=== Data under study ===

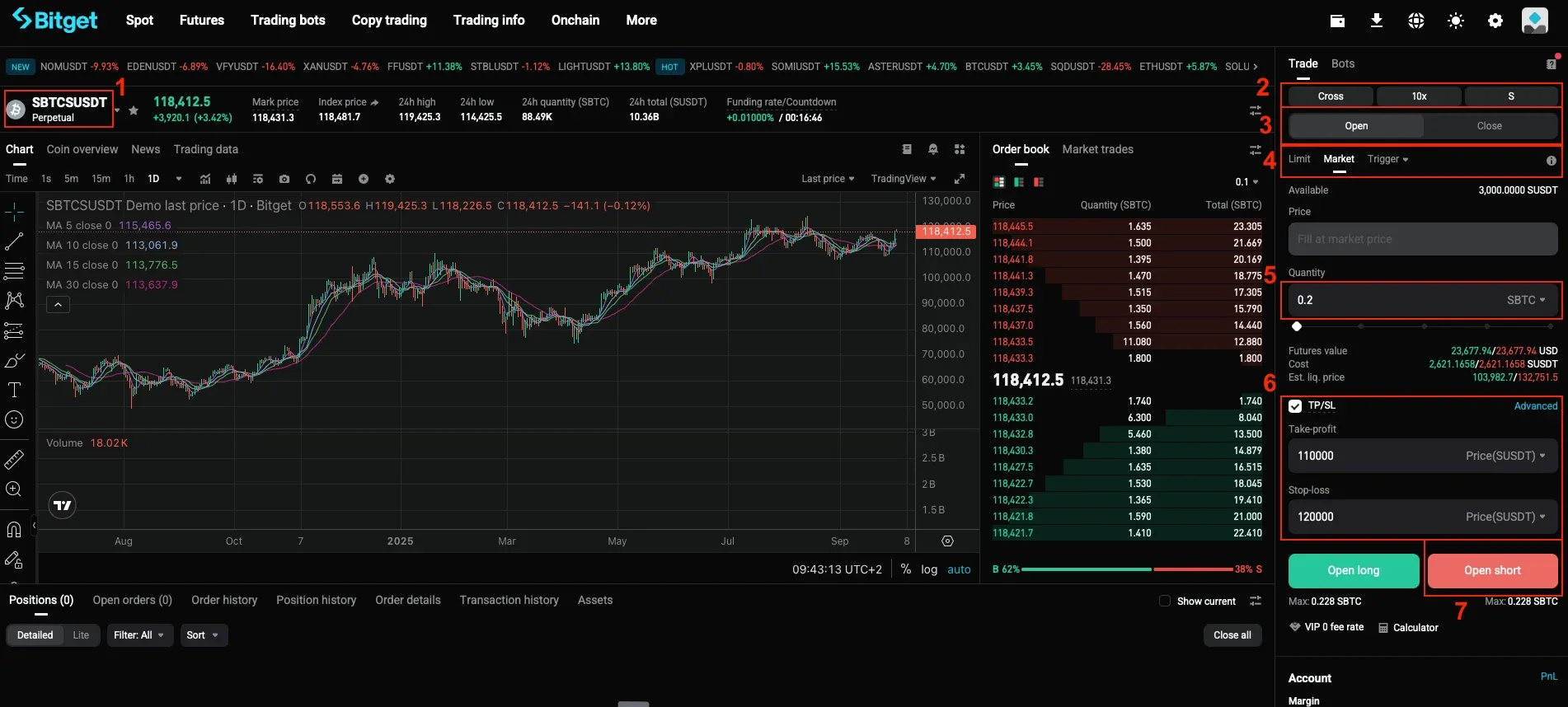The height and width of the screenshot is (707, 1568).
Task: Add SBTCSUSDT to favorites with star
Action: [134, 110]
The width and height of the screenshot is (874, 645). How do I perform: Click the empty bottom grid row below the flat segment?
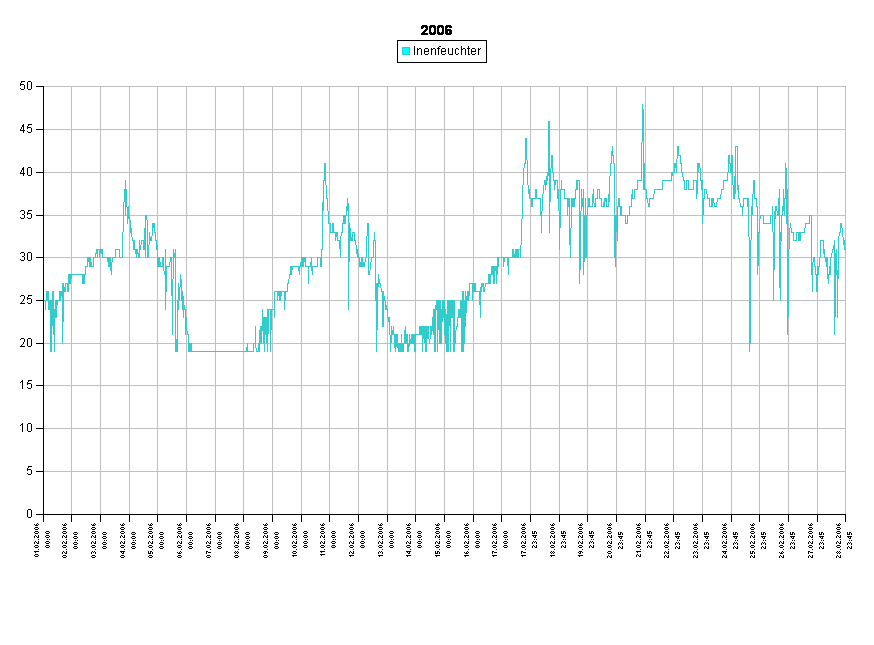click(x=217, y=492)
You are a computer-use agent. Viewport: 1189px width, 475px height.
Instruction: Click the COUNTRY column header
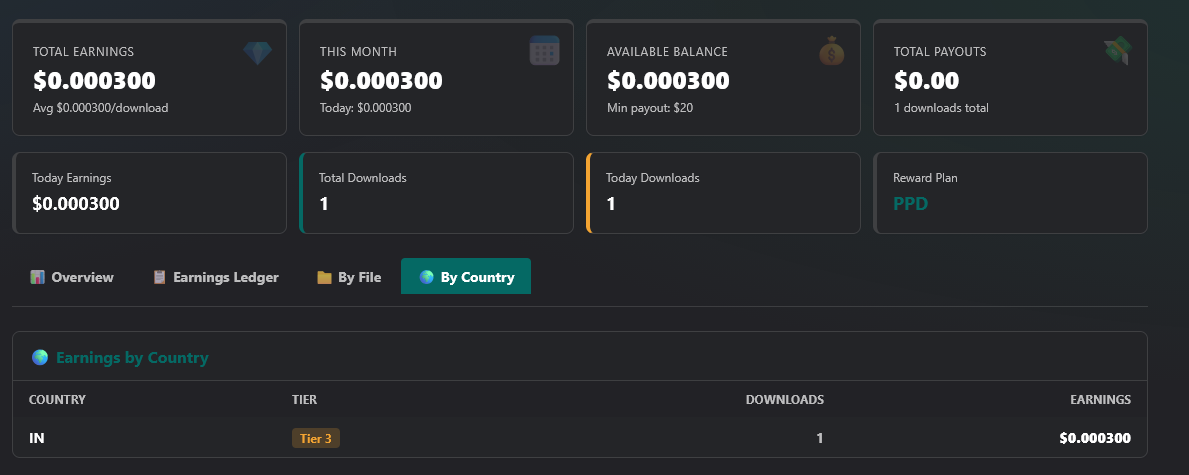(57, 399)
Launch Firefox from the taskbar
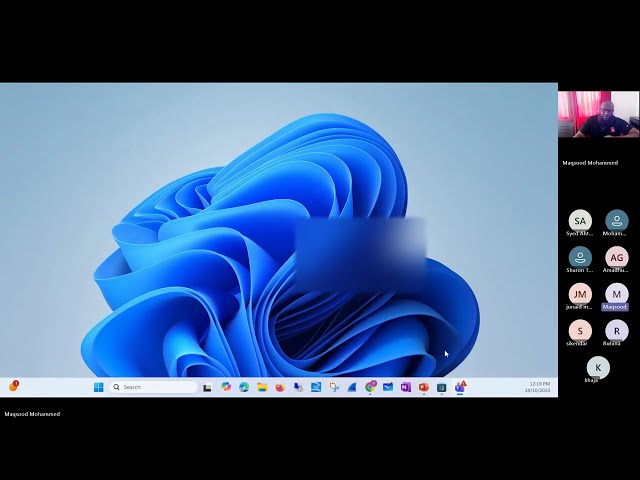This screenshot has height=480, width=640. 280,387
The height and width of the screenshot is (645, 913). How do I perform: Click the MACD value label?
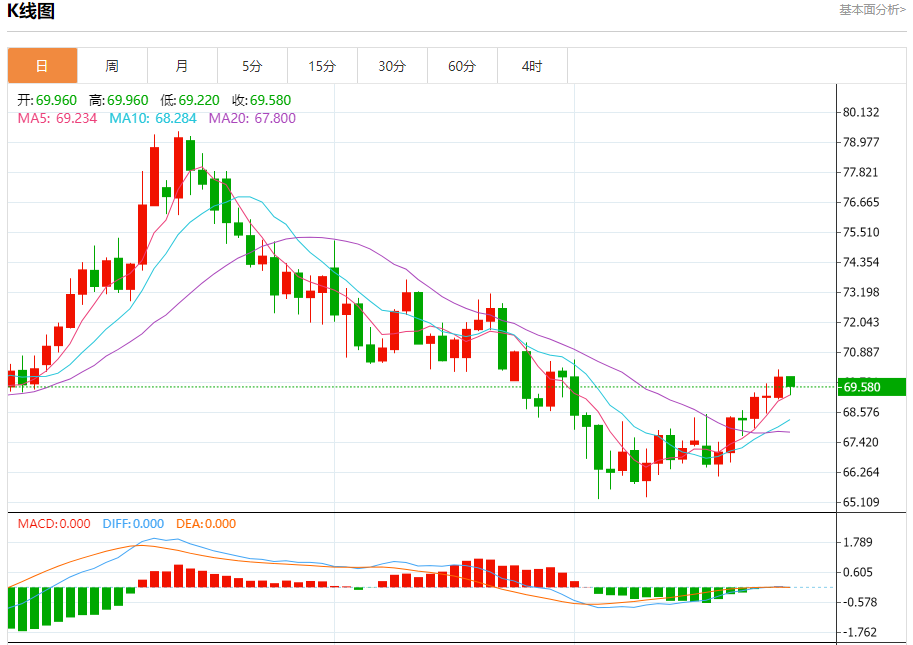pyautogui.click(x=54, y=523)
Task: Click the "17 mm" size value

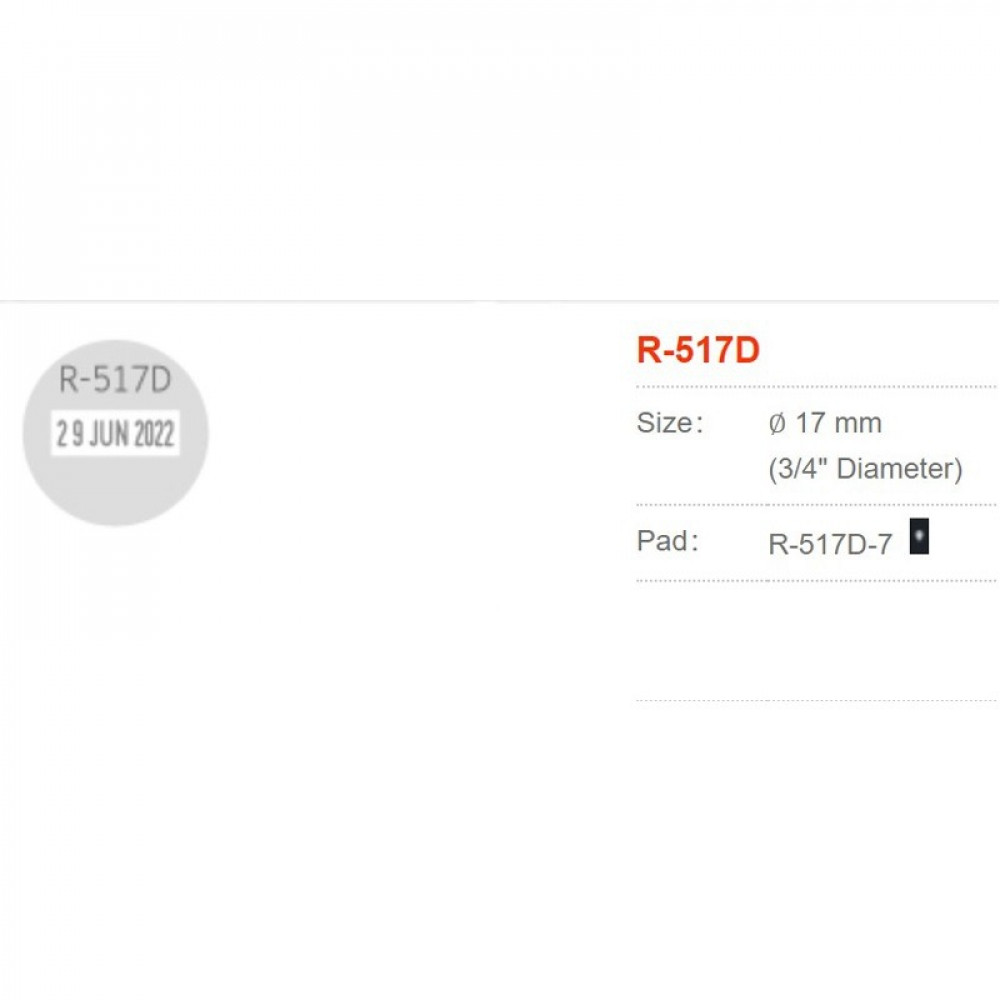Action: pos(840,423)
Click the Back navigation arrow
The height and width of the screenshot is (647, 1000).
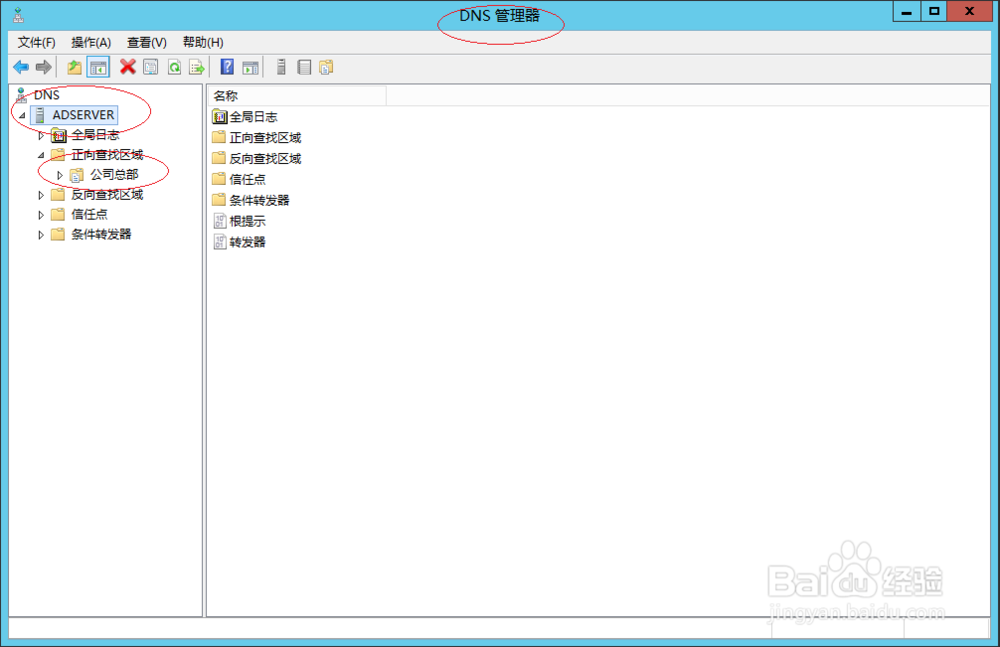20,66
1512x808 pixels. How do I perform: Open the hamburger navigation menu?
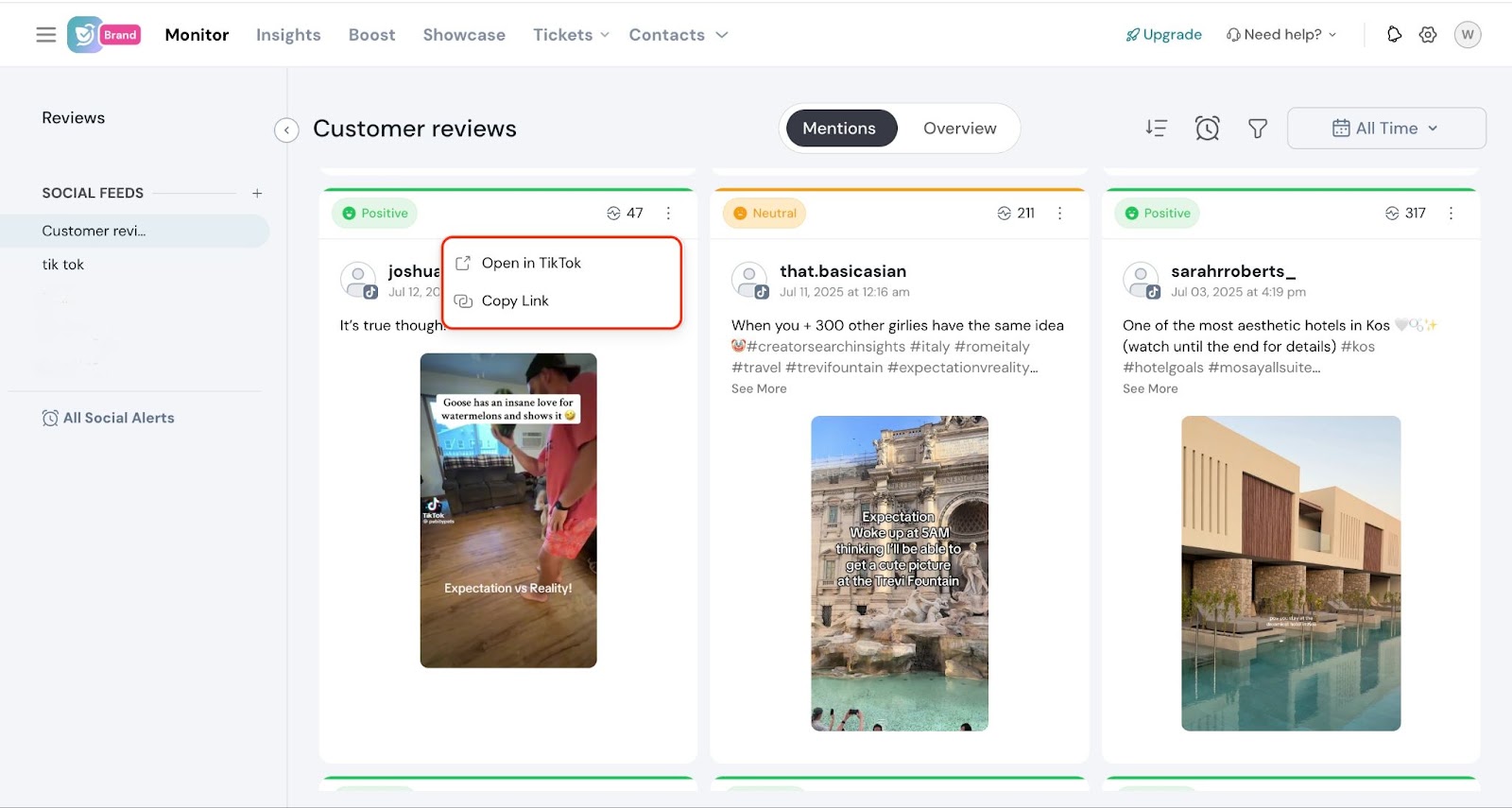[45, 35]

===

Output nothing except the lines from the one containing "Launch Firefox from the taskbar" through the final line of the entries, repeated exactly and free of pictures.

# Output for this exercise
Launch Firefox from the taskbar
This screenshot has height=480, width=640. 280,387
The height and width of the screenshot is (645, 913). How do I perform: Click the MACD value label?
pyautogui.click(x=54, y=523)
Task: Click the "17 mm" size value

Action: pos(840,423)
Click the Back navigation arrow
The height and width of the screenshot is (647, 1000).
20,66
1512x808 pixels. How do I perform: Open the hamburger navigation menu?
[45, 35]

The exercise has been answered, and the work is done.